Wednesday, March 31, 2010
Rock of Cashel - Tipperary
The Rock of Cashel is a splendid sight, a limestone outcropping rising 200 ft. above the Tipperary plain of southern Ireland. This is one of the great historic sites of Ireland, important for both ecclesiastical and royal reasons. From 370 to 1101 it was the seat of the Kings of Munster, who ruled over vast swaths of the south. Most famously, it was visited by St. Patrick in 450, when he converted and baptized Aengus, King of Munster.
The great king and hero Brian Boru was crowned in Cashel in the eleventh century; he later became king of all Ireland. In 1101 Cashel was handed over to the Church and became an ecclesiastical site of the highest order; its bishops behaved and lived like kings. Cashel continued in this role until the time of Cromwell, when the cathedral was destroyed in 1647. The people who had taken refuge there were killed; several thousand people died that day. A century later its decaying buildings, costly to maintain, were abandoned in favor of St. John's church in the village below. The former bishop's palace (c. 1732) in the town now serves as a luxury hotel (photo below).

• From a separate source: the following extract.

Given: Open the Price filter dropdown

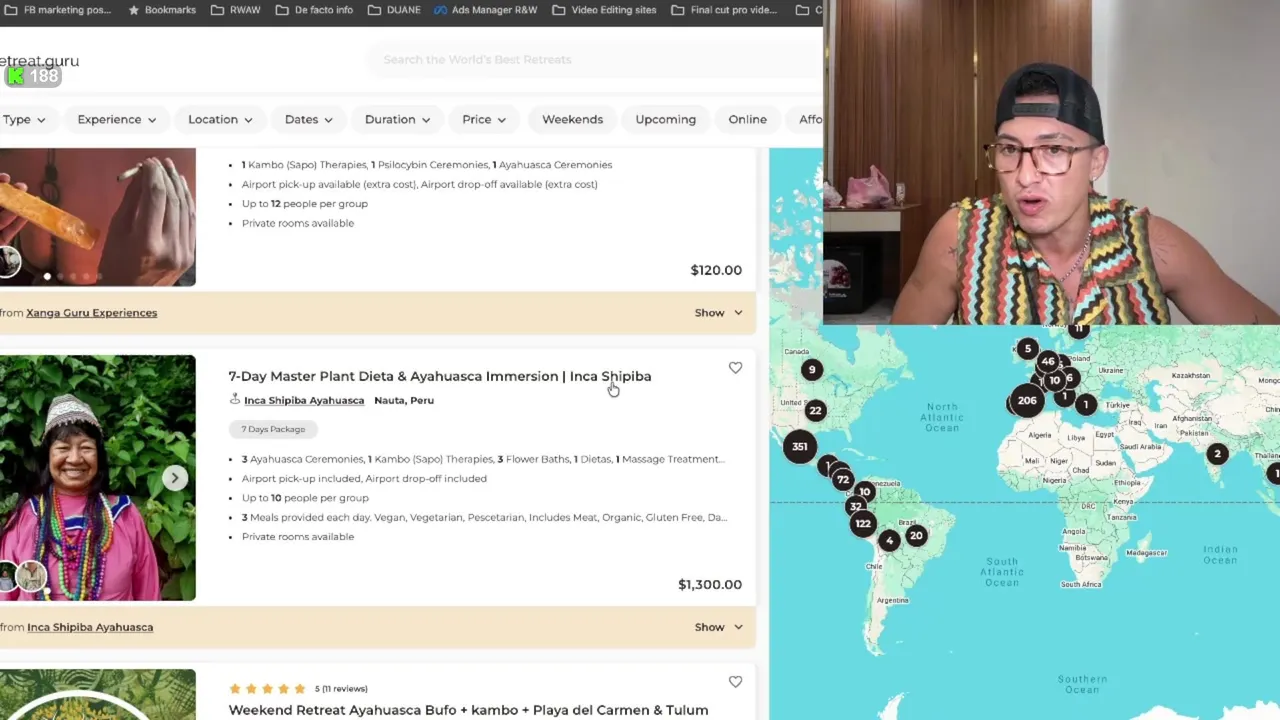Looking at the screenshot, I should tap(484, 119).
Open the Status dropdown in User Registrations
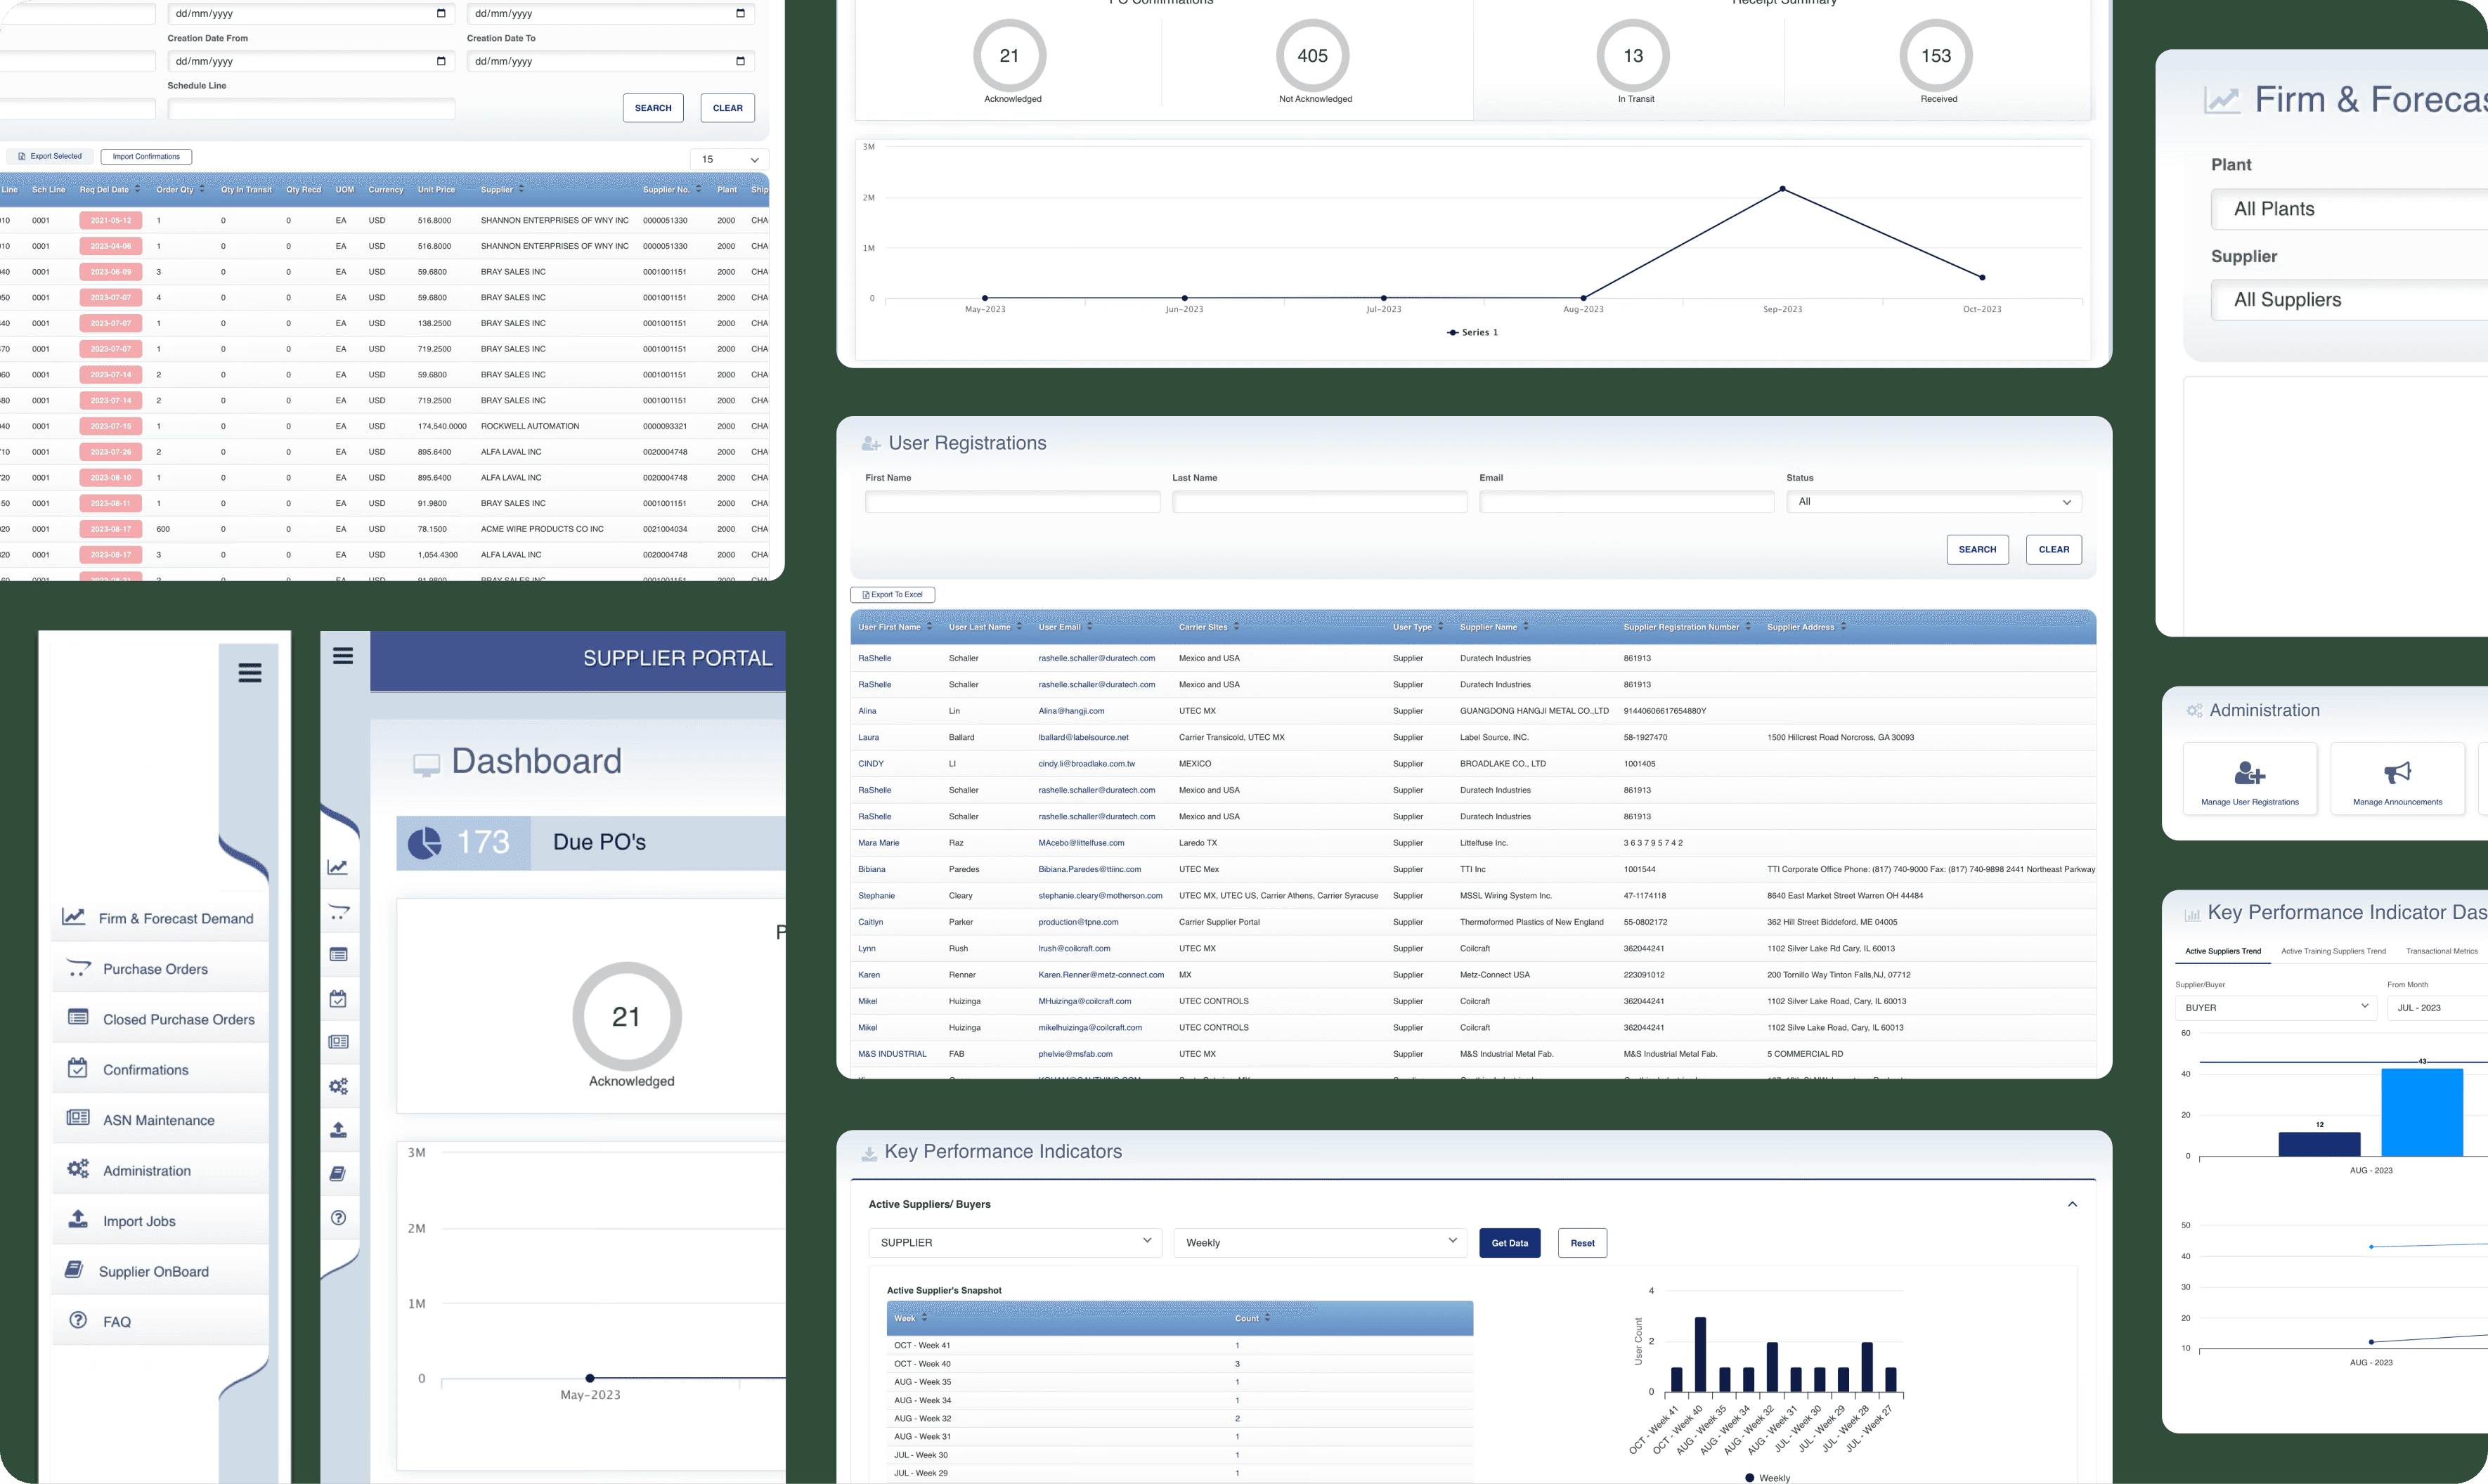Image resolution: width=2488 pixels, height=1484 pixels. click(1933, 502)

This picturesque complex of medieval ruins is one of the most remarkable collections of Celtic art and architecture to be found anywhere in Europe. The walled area includes a round tower (circa 1100), Romanesque chapel, 13th century Gothic cathedral and a 15th century castle, as well as the whole craggy and wonderfully atmospheric ensemble in its venerable state of ruin.
The Round Tower is in excellent condition, the best preserved in Ireland. It is made of sandstone and stands 92 ft. high. The doorway stands 12 ft. above the ground. These round towers are a building form unique to Ireland. They were built as bell towers but frequently served as treasuries and places of refuge. For security, sets of ladders were used in place of stairs; once a ladder was used to reach the elevated entrance, those inside would pull up the ladder so that others would have no means of reaching them. The same ladder would then be used to access each of the interior levels.
Cashel (pop. 3,000) lies on the main route from Dublin to Cork, less than a three-hour drive southwest of Dublin. NOTE: Scaffolding and restoration work currently spoil a visit to the Rock of Cashel (as of June, 2010).